Collected data entries:
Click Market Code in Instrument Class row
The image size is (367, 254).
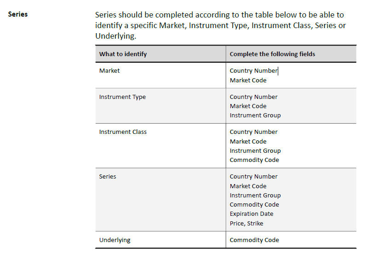click(248, 141)
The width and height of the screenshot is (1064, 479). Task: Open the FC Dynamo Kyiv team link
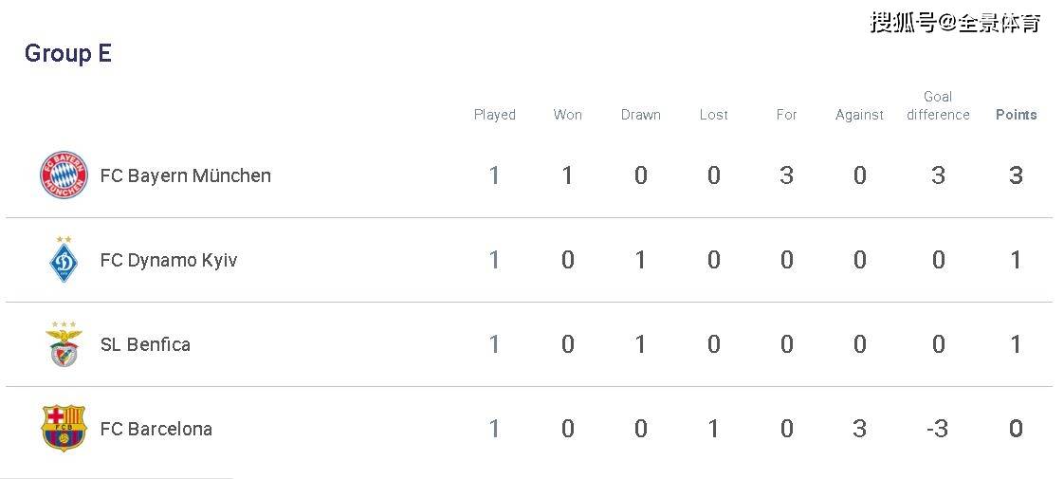168,261
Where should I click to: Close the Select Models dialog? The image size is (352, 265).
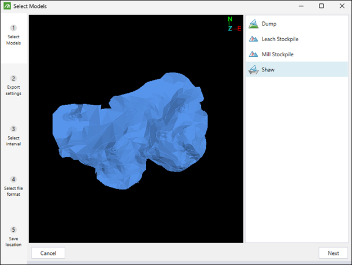tap(341, 6)
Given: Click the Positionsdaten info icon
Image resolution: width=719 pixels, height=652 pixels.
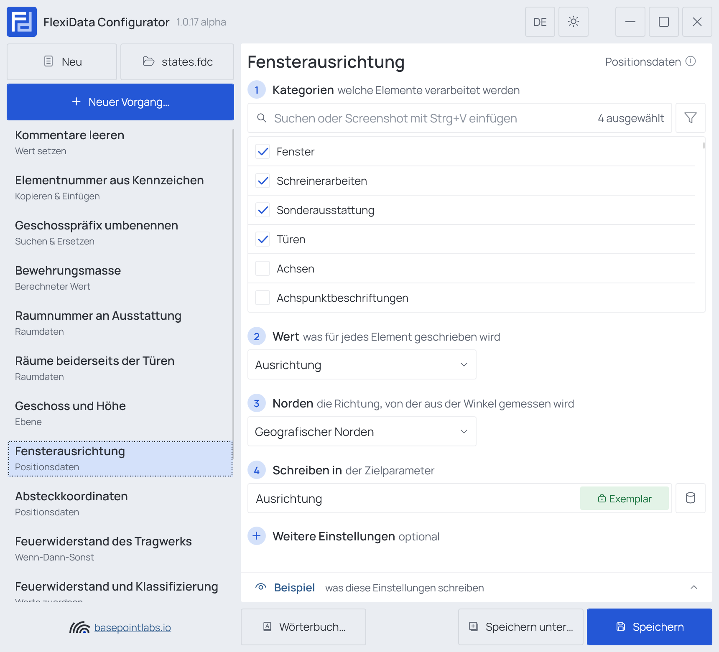Looking at the screenshot, I should (691, 61).
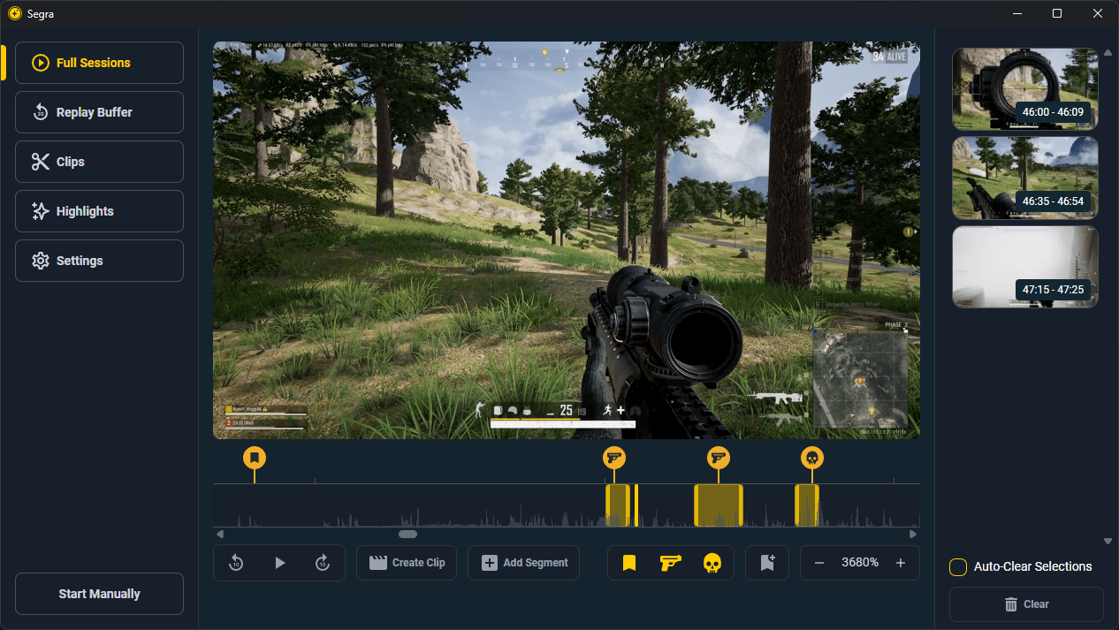This screenshot has height=630, width=1119.
Task: Select the yellow bookmark filter icon
Action: coord(628,562)
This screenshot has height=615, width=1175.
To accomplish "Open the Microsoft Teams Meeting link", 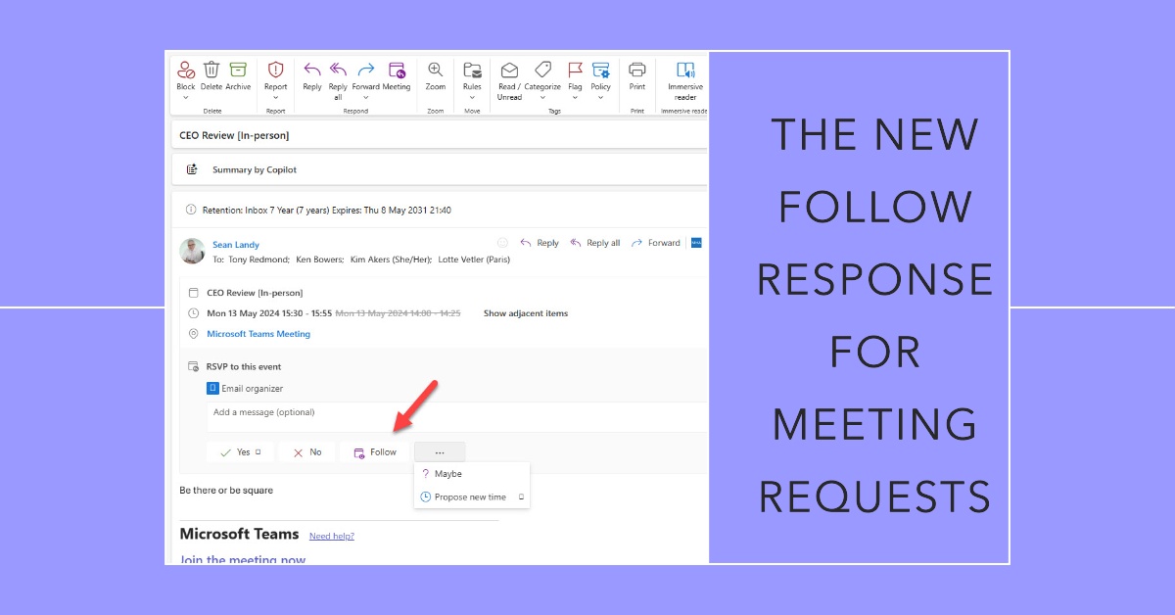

Problem to solve: Give the data above again, exactly, with every picture removed.

Answer to this task:
Click Market Code in Instrument Class row
The image size is (367, 254).
click(248, 141)
The width and height of the screenshot is (1064, 479). Task: Open the FC Dynamo Kyiv team link
168,261
Where should I click to: Close the Select Models dialog? The image size is (352, 265).
tap(341, 6)
Given: Click the Positionsdaten info icon
Image resolution: width=719 pixels, height=652 pixels.
Looking at the screenshot, I should (691, 61).
This screenshot has height=630, width=1119.
Task: Select the yellow bookmark filter icon
Action: coord(628,562)
This screenshot has height=615, width=1175.
To accomplish "Open the Microsoft Teams Meeting link", 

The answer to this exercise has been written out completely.